のんさん:ドラマチックですね……! そうやって「ちょっとずつ訂正していく」というやり方は、今の時代に合っているのかな、と思います。
質問(3)
お酒の勢いでツイートしてしまったことがあります。第三者が不愉快にならないよう、情報を発信する上で気をつけていることは?
のんさん:一番は、読んだ人の気分が下がるようなツイートはしない。一方で、ポジティブな感情は恥ずかしがらず出す、ということでしょうか。
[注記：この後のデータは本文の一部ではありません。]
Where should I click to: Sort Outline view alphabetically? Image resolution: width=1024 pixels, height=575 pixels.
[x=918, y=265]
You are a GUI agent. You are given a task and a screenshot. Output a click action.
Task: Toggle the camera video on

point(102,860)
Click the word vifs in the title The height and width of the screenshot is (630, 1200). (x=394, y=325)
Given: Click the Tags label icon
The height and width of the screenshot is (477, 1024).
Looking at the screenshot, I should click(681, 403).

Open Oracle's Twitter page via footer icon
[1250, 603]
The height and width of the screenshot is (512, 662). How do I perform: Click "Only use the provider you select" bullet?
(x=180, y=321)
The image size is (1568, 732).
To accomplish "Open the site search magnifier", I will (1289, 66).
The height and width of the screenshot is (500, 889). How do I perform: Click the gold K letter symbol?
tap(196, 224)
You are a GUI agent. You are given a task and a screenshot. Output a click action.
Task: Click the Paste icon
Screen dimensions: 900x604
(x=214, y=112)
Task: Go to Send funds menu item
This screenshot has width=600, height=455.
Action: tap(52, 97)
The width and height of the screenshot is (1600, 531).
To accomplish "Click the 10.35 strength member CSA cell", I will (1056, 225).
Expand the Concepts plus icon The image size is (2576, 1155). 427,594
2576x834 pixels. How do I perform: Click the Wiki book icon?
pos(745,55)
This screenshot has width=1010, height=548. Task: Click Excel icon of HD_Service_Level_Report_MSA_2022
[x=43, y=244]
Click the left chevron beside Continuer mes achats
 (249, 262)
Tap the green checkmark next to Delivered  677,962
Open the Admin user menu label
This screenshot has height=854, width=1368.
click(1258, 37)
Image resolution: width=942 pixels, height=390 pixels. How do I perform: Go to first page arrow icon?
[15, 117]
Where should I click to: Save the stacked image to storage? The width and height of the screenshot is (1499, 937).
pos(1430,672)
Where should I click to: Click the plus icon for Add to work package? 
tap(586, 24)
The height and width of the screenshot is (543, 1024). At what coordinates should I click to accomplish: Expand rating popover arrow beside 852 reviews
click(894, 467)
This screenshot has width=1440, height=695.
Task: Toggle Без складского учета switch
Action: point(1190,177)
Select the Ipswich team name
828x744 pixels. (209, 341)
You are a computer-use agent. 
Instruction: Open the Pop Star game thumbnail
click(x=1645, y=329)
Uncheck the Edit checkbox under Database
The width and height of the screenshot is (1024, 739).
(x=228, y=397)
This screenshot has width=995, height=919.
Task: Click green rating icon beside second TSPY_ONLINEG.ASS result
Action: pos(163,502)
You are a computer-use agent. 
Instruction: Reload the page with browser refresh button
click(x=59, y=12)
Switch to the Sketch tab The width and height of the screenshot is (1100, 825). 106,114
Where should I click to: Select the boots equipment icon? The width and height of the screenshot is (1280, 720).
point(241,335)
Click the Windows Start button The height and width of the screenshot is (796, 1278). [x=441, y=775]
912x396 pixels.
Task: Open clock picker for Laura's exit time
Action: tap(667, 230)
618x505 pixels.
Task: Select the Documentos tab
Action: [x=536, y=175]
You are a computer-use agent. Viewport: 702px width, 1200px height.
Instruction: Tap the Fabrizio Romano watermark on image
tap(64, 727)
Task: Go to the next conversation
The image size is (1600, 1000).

奥山編集長:唐突ですが、今年の漢字ってありますよね。あれ、ネガティブな意味の字が選ばれることが多いんですよ。放っておくと、世の中はマイナスの方向に流れてしまう。それなら、ポジティブな情報を発信すればバランスが取れて、ちょうどいいのかなと思うんです。
のんさん:
確かに、世の中を明るくしたいですよね! 怒りながら、明るくも出来ると思います。来年2月29日、閏(うるう)年に音楽フェス
「NON KAIWA FES vol.2」を開きます。怒りをポジティブなパワーに変えられる、というのがテーマです。みんなで怒りを発散して、力にしたい。そう考えています!
withnewsのシンボルカラーである、青色の花を手にほほ笑む登壇者の二人。異色の組み合わせながら、充実した対談となった。
<のん>
俳優、創作あーちすと。1993年兵庫県生まれ。
2016年公開の劇場アニメ「この世界の片隅に」で主人公・すずの声を演じ、第38回ヨコハマ映画祭「審査員特別賞」を受賞、高い評価を得る。2017年に自ら代表を務める新レーベル『KAIWA(RE)CORD』を発足。シングル『スーパーヒーローになりたい』『RUN!!!』とアルバム『スーパーヒーローズ』を発売。創作あーちすととしても活動を行い、2018年自身初の展覧会『‘のん’ひとり展‐女の子は牙をむく‐』を開催。
12月20日には、声優として主演した劇場アニメ「この世界の(さらにいくつもの)片隅に」が公開予定。
withnewsと朝日新聞で2016~2017年、映画コラム「“のん”のノンストップ!女優業!!」を連載。